2)    Why Nr-axSpA was considered in this study?

- Thanks for your comment.

- In previous studies, nr-axSpA has been considered as early stage of axSpA. But recent studies suggest that nr-axSpA itself has clinical importance as equivocal to axSpA. This is added to discussion.

- “In previous studies, 10-40 % of patients with nr-axSpA develop structural changes in the sacroiliac joints within the first 2-10 years of disease onset. In the same study, the estimated chance of progression from nr-axSpA to axSpA was over 50 % (30). Nr-axSpA has been considered an early stage of axSpA, but nr-axSpA itself has clinical importance. Disease activity levels and functional impact of the  Nr-axSpA patients are similar to AS patients; the disease burdens look equal (2).”(in line 284-289)

3)    What are the criteria to diagnose active and inactive sacroiliitis?

- Thanks for your comment.

- According to the 2009 ASAS criteria, active sacroiliitis in SpA is defined by the presence of either one bone marrow edema lesion.

- “ In this criteria, active sacroiliitis in SpA is defined by the presence of either one bone marrow edema lesion on two consecutive MRI slices or ≥2 lesions on a single slice (2, 5).”(in line 101-103)

4)    How new ASAS classification was helpful in diagnosis of axSpA disease?

- Detection of radiographic sacroiliitis is complicated. Several studies showed inter-reader variability, high measurement error.
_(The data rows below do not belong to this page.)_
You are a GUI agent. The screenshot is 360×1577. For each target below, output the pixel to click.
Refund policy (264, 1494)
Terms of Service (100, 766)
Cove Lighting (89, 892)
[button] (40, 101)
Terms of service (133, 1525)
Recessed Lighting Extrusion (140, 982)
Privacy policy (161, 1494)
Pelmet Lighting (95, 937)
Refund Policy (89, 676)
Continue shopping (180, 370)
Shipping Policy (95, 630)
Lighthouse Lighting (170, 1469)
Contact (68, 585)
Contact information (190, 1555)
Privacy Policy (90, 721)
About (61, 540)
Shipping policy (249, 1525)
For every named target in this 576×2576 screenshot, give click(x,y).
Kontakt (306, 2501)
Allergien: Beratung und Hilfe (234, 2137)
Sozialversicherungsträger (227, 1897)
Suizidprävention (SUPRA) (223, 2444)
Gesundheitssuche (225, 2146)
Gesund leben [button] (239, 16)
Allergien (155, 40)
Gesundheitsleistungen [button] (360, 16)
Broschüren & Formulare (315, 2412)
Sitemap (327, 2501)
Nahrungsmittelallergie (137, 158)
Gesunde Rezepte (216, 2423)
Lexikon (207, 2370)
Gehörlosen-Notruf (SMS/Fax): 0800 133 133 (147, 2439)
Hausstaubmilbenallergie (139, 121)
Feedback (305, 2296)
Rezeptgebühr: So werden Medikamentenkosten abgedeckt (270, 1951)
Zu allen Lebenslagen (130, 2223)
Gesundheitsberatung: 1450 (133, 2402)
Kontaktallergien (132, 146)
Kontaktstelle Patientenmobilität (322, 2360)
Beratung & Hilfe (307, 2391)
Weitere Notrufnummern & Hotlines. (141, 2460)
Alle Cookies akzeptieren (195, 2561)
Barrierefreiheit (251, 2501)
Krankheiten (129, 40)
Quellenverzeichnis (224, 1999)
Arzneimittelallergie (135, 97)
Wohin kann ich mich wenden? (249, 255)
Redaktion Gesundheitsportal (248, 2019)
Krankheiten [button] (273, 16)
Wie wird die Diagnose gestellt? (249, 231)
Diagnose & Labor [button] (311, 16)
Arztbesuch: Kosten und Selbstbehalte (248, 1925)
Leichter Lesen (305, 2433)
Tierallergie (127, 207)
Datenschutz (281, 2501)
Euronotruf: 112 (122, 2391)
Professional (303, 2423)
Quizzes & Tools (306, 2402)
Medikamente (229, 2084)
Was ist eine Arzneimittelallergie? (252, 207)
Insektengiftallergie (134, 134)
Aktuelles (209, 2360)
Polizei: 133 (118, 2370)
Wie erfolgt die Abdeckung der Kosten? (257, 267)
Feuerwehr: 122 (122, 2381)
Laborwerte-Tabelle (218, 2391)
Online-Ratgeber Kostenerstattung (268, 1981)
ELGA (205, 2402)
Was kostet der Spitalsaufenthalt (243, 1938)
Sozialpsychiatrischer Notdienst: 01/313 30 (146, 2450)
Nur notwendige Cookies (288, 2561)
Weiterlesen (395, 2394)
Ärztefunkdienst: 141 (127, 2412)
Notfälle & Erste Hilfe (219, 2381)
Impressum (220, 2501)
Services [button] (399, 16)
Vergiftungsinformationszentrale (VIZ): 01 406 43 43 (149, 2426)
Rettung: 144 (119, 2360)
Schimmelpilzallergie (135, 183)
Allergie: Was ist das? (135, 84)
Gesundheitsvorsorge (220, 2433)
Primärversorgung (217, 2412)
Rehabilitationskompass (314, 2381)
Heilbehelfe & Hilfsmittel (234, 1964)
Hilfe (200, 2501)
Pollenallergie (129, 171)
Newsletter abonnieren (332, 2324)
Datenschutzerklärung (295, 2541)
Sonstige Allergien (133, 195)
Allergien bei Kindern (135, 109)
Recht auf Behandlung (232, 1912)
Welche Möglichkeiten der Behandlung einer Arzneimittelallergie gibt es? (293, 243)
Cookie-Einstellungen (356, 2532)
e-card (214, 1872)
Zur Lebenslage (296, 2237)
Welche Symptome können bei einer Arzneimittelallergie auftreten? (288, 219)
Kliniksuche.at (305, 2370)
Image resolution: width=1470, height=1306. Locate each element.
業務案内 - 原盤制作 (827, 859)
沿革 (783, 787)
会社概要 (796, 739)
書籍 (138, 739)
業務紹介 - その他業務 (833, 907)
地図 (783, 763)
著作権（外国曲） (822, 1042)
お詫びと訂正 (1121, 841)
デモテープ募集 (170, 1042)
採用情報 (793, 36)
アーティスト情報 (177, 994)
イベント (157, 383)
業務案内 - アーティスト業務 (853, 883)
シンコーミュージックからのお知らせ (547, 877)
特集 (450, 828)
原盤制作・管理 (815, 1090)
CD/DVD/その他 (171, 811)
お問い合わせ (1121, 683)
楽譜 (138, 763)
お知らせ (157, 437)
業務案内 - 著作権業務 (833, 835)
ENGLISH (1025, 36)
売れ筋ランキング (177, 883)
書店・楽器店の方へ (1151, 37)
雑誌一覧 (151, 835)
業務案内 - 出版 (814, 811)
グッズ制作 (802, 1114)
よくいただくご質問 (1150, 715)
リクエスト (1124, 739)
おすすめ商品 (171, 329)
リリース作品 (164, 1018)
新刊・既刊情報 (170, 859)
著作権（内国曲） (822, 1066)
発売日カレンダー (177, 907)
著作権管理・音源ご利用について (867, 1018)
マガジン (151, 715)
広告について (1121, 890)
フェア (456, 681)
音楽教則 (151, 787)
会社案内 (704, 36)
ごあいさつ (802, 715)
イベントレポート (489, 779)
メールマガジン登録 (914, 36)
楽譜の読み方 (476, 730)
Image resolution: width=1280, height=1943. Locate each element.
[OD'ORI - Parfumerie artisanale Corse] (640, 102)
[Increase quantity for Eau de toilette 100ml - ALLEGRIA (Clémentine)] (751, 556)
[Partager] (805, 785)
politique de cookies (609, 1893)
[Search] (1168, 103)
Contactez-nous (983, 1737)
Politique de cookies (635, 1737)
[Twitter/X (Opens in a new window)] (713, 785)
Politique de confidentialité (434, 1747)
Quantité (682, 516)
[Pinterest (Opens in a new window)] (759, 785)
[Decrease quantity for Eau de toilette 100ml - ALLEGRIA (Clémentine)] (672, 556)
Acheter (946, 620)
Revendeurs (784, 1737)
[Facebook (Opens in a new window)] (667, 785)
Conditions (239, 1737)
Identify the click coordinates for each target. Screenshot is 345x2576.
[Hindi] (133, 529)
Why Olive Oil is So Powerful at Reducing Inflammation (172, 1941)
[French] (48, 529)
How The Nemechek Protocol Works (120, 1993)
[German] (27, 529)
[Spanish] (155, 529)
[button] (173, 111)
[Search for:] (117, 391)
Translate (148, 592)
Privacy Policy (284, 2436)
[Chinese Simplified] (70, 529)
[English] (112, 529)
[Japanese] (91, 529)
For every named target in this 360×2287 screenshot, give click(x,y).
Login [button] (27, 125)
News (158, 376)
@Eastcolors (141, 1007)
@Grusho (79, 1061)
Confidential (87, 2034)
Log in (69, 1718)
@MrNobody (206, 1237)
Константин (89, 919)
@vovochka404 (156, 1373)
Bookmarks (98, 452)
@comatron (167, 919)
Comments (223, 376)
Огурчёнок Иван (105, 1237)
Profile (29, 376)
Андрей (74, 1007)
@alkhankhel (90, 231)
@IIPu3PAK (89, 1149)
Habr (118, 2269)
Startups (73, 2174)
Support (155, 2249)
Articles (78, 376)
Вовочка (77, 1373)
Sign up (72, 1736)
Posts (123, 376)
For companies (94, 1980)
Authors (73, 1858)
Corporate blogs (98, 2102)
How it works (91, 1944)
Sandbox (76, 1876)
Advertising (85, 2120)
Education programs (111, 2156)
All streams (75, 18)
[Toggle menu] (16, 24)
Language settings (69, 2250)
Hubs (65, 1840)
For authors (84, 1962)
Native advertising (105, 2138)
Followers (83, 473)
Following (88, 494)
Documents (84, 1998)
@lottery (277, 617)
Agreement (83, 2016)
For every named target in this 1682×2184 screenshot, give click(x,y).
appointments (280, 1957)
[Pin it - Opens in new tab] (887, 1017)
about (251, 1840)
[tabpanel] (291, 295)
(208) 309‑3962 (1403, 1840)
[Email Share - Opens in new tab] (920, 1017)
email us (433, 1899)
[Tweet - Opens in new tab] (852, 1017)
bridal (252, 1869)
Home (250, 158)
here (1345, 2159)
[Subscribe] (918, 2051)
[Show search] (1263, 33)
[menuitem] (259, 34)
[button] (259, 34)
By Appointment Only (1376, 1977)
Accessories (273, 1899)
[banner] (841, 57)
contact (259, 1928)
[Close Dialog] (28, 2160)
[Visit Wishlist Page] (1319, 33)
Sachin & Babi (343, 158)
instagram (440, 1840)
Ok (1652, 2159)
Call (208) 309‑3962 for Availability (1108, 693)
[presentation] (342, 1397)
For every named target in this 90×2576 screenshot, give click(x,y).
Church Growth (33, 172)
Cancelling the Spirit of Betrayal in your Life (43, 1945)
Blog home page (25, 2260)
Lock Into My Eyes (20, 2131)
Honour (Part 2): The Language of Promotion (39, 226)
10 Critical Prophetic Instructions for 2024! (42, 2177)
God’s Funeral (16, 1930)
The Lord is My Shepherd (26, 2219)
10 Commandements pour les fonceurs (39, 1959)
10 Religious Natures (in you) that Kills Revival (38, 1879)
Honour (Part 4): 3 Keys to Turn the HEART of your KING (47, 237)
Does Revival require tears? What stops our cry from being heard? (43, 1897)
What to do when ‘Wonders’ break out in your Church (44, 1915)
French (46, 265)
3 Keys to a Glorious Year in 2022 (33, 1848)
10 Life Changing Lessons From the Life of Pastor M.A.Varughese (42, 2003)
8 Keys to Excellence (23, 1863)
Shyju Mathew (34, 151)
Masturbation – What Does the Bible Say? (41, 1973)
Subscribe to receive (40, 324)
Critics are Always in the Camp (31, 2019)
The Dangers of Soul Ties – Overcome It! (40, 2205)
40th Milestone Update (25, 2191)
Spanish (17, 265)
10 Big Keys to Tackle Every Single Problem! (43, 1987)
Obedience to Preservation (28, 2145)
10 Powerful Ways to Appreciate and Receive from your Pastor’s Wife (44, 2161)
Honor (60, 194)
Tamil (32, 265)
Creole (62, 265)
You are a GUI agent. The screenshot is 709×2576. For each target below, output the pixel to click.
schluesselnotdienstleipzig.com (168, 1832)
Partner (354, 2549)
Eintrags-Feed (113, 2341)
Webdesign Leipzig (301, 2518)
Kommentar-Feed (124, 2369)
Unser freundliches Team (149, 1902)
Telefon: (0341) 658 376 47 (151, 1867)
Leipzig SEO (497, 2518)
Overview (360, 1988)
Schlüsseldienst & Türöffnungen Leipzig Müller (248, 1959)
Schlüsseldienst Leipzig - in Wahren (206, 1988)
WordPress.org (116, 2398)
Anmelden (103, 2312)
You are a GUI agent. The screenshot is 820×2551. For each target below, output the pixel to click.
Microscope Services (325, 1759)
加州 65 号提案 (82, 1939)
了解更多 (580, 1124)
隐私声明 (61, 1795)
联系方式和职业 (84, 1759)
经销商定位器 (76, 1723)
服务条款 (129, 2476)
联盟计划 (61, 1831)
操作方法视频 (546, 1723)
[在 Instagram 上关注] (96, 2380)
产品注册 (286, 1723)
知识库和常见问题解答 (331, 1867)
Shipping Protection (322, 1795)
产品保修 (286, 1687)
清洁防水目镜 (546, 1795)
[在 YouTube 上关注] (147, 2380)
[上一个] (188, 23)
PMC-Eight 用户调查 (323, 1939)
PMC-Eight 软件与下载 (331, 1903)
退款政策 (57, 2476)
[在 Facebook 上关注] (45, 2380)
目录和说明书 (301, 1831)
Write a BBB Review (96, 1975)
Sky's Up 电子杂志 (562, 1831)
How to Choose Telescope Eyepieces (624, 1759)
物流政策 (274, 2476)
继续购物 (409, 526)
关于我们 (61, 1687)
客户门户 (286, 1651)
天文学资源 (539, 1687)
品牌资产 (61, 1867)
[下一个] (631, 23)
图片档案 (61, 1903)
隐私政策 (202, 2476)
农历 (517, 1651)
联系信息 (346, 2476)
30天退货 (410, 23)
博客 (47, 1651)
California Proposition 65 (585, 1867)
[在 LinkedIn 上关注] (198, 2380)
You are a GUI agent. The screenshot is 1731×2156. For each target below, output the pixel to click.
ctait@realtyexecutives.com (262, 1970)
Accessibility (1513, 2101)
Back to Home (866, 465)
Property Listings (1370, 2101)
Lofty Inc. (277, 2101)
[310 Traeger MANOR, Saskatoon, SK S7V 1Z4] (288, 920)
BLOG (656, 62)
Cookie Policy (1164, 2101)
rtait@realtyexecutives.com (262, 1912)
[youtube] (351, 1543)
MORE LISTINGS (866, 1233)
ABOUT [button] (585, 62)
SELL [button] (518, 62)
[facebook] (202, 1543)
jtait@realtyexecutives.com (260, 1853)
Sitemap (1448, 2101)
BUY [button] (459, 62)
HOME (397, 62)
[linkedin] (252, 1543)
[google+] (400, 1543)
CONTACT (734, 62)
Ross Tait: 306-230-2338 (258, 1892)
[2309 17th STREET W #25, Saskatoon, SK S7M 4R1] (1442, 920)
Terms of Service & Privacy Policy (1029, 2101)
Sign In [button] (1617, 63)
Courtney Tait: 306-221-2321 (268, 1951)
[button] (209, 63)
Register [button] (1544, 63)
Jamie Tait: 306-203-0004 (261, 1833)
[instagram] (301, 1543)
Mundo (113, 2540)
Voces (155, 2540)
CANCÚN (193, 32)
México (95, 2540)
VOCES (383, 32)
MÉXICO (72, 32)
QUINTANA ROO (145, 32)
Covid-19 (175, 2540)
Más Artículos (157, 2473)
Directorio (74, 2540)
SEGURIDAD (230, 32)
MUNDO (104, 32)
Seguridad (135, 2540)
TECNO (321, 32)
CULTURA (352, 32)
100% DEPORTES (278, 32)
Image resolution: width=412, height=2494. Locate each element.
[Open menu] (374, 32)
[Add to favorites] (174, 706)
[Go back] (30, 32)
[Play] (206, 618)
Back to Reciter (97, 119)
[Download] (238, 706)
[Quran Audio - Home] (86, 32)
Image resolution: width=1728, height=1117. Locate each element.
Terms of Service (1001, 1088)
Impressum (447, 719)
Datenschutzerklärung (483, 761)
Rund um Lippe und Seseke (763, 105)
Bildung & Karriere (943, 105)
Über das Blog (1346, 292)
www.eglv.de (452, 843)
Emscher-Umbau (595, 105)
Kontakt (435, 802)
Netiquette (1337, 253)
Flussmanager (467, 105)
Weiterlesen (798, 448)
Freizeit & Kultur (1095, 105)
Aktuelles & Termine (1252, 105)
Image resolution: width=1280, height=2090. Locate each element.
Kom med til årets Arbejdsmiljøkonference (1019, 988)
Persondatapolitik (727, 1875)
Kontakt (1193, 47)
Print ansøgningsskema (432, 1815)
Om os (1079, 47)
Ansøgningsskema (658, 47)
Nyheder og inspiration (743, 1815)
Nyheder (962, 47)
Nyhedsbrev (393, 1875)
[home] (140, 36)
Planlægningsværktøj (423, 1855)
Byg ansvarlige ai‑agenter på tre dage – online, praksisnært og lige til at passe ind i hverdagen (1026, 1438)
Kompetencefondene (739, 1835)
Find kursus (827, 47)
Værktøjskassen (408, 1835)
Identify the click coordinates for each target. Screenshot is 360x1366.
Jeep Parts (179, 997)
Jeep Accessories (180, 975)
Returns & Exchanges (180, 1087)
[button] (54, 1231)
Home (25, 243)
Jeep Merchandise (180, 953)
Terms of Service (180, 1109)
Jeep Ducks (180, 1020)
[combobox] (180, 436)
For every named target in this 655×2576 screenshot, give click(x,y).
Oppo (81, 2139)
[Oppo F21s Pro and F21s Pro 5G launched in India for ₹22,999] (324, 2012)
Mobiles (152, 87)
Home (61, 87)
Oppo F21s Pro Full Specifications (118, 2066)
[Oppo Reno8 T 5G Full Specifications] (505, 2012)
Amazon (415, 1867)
Also, previous criteria is not suitable for the early diagnosis and management of SpA. 2009 ASAS criteria comprises of genetic and imaging arm, which led to classify patients lacking radiographic changes on X-ray (nr-axSpA).

- “When structural abnormalities become apparent on X-ray, patients with AS typically had already symptoms, such as pain, for several years (5). Also, detecting radiographic sacroiliitis is complicated because of inter-reader variability, high measurement error, and low signal-noise ratio (10). It is well known that detecting radiographic sacroiliitis (sacroiliac joint inflammation) in conventional X-ray is crucial but complicated, leading to the delay of diagnosis in AS. But as magnetic resonance imaging (MRI) has been used as an additional imaging arm for diagnosing axSpA by 2009 ASAS criteria, sacroiliac joint inflammation can be used as an early diagnostic marker (2).”(in line 88-95)

5)    Reference must be provided for Symbia Intevo16 hybrid SPECT/CT system

- Thanks for your comment. I cited reference at line 155 (Ref. 17, 18).

 “ Towards standardization of absolute SPECT/CT quantification: a multi-center and multi-vendor phantom study. Peters SMB, van der Werf NR, Segbers M, van Velden FHP, Wierts R, Blokland KJAK, Konijnenberg MW, Lazarenko SV, Visser EP, Gotthardt M.EJNMMI Phys. 2019 Dec 26;6(1):29..”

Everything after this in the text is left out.